*Supplied entries*.
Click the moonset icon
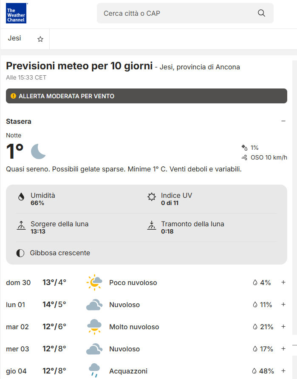Screen dimensions: 297x379 (x=152, y=226)
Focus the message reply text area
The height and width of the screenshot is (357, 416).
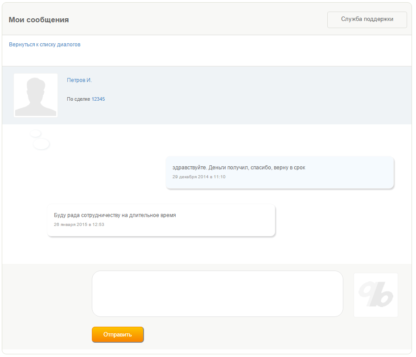[217, 294]
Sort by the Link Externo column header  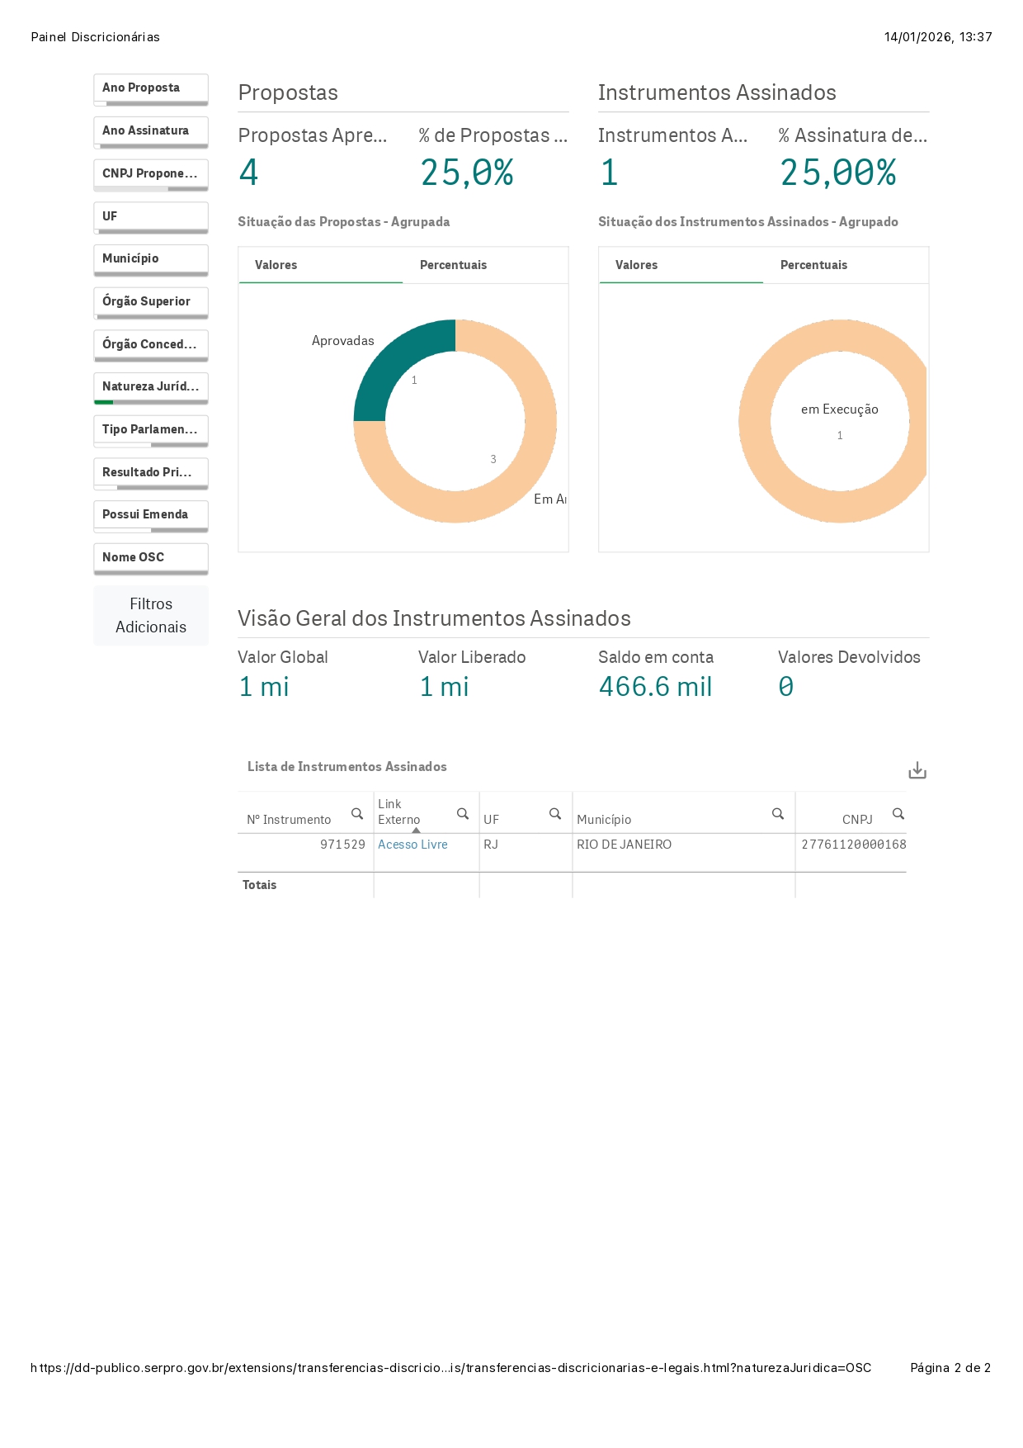399,812
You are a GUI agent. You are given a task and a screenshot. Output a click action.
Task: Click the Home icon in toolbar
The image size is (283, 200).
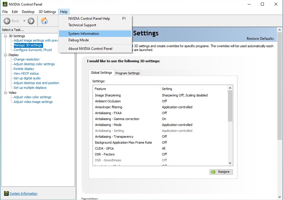44,21
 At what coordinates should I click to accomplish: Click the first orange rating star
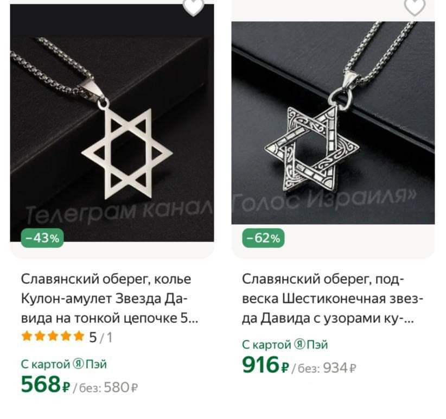coord(27,337)
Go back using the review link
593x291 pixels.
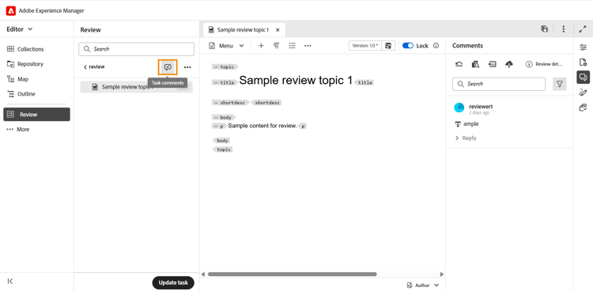[94, 67]
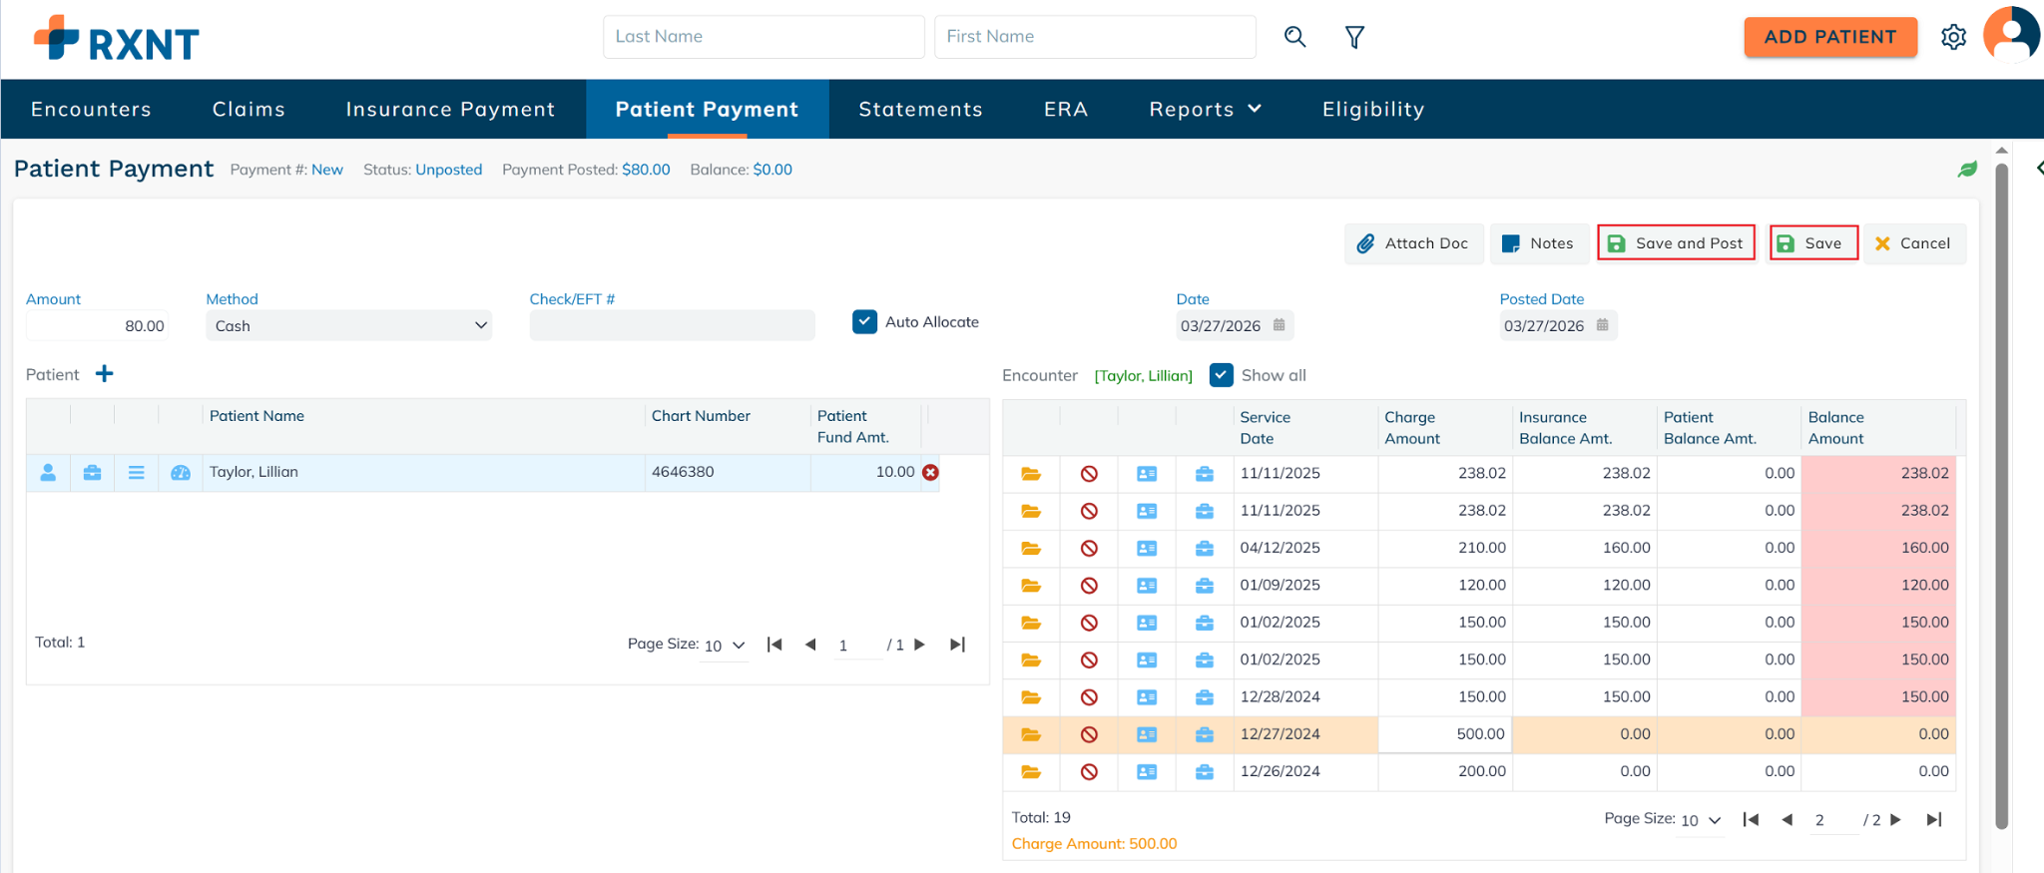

*Given problem*. How many lines in the items above contain the word "screenshot"? Reply with the number alone.

*Written reply*. 2